A guy from another team told me that I should keep my arm supinated through the arm motion.
I’m calling arm motion the motion that goes right after you get your arm to the “high-cocked position” and get it moving to release the ball.
He said to show the ball towards my ear when it’s passing my head.

What do you think? Should you do this? Should you bring your arm foward supinated? Or should you “show the ball to the target”?


#2

Depends on what pitch you’re throwing. If you’re throwing a curve then supinating the arm before it accelerates forward is correct. Supinating during forward acceleration followed by the change of direction into pronation after release is what injures arms.


#3

i agree with this as far as the fastball goes for the 3/4 arm slot at the least but not overhand. and i do not think that you should show the ball to your ear, to much twisting of the arm while you are in motion will probably lead to arm injury. once you get into the cocked postion, leave it there, do not make any radical adjustments in how your arm is twisted


#4

Sorry, but this is wrong.

What injures the UCL is supinating the forearm as the elbow is rapidly extending. This causes two problems. First, it puts a twisting load on the UCL. Second, it focuses the load on the UCL (rather than letting the load being taken up by the bony structure of the elbow or muscles like the Pronator Teres).


#5

Sorry, but this is wrong.

What injures the UCL is supinating the forearm as the elbow is rapidly extending. This causes two problems. First, it puts a twisting load on the UCL. Second, it focuses the load on the UCL (rather than letting the load being taken up by the bony structure of the elbow or muscles like the Pronator Teres).[/quote]
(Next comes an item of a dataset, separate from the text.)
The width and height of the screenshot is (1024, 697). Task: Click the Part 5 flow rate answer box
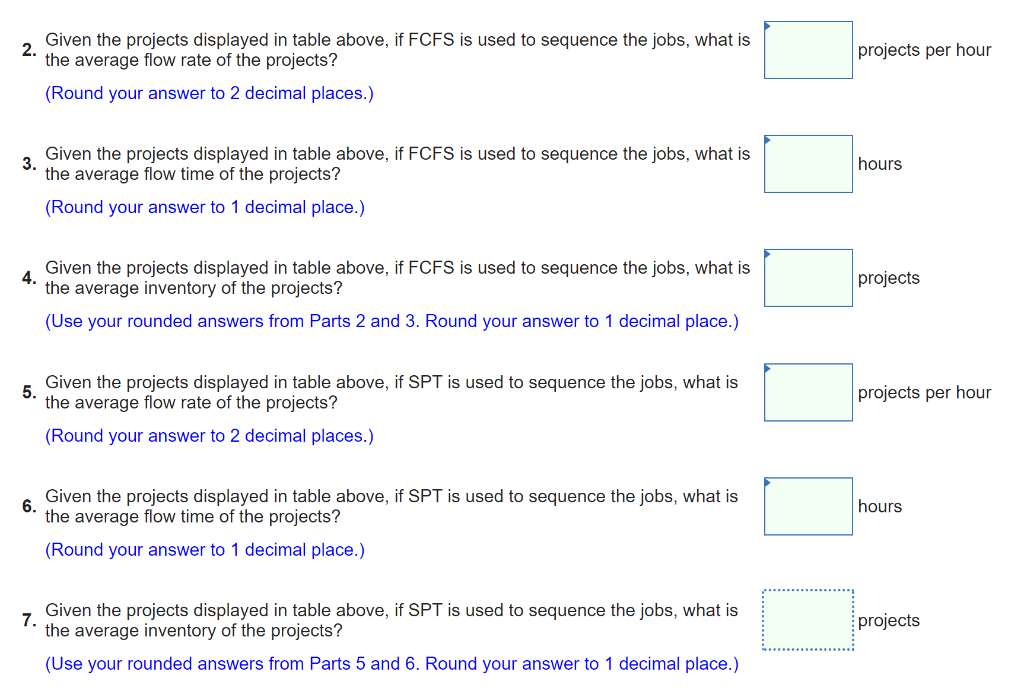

Chris, I think we’re saying the same thing. My “Supinating during forward acceleration” is the same as your “supinating the forearm as the elbow is rapidly extending”. There is a tremendous amount of force applied to the arm and adding in a twist while all that force is being applied is part of the problem. The other part is the rapid change of direction in rotation of the arm from a supinated position to the pronated position immediately after release.

As I said before, getting the arm into the supinated position BEFORE it starts forward removes the twisting forces DURING the forward acceleration and it eliminates the change in direction of rotation of the arm after release. All rotation is in the pronation direction - there’s just more rotation (180 degrees instead of 90 degrees as with a fastball).